In the yeast Saccharomyces cerevisiae, it has been found that the DSB sites don't just randomly place themselves along chromosomes; certain genomic areas are more likely to form DSBs than others. Histones also play a part in this process. These are the main protein components of chromatin found in cell nuclei of eukaryotes and are responsible for arranging DNA into its most basic structural form - the nucleosome.
The EU-funded project 'Establishing the meiotic recombination-initiation epigenetic code in the yeast Saccharomyces cerevisiae' (EMRES) aimed to discover how histone modifications are involved in choosing and activating sites where meiotic recombination is set off. All work was done using the model organism S. cerevisiae (budding yeast).
Researchers constructed a number of deletion mutants in order to block genes coding for histone-modifying enzymes.
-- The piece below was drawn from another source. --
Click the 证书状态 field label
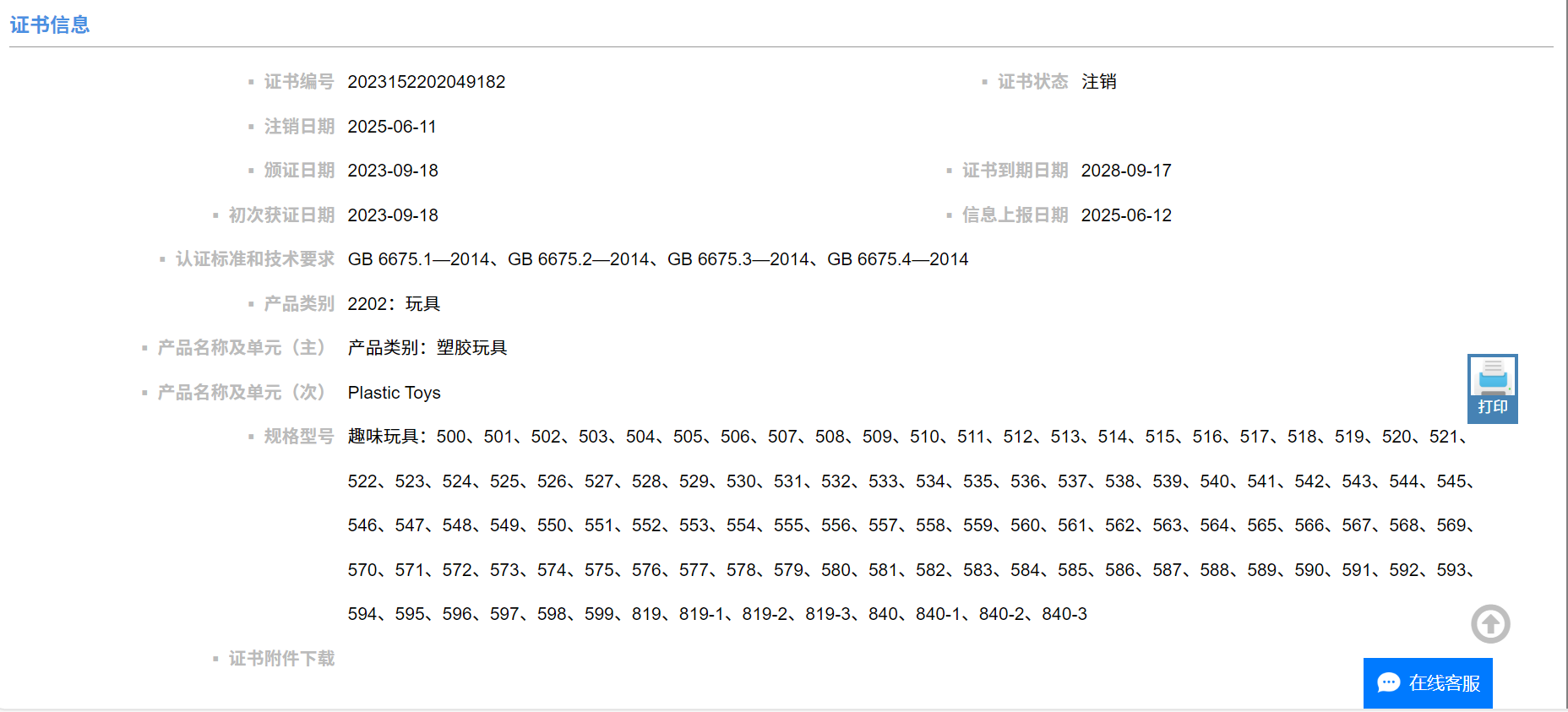1568x712 pixels. point(1032,82)
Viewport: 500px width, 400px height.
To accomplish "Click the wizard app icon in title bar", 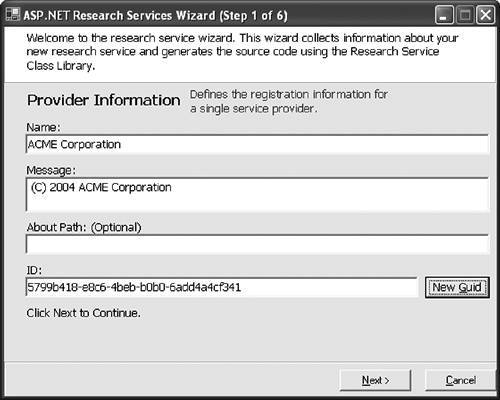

Meiosis was followed and extensively described from the meiotic S phase, DSB and crossover formation, sporulation efficiency through to spore viability. The 'chip-on-chip' technique, used to measure binding sites for proteins, was used for genome-wide distribution of H3K56ac. This marker is vital for the proper assembly of nucleosomes and maintaining genome stability during DNA replication. This mapping showed a random distribution process of the H3K56ac histone mark, and no correlation was found between the sites of meiotic DSB formation and H3K56ac.
Having changed the original experimental strategy due to early study results, project partners developed a new, more adaptable means of examining histone modification during meiosis - a plasmid shuffling-based screen. After testing the screen, EMRES concluded that mutations of histone H3K4R and H3K4Q markers reiterate the effect of set1 deletion, which increases the capabilities of mutants following DNA damage. Following this, the research team was able to proceed with testing all the established histone mutants on the process of meiotic recombination.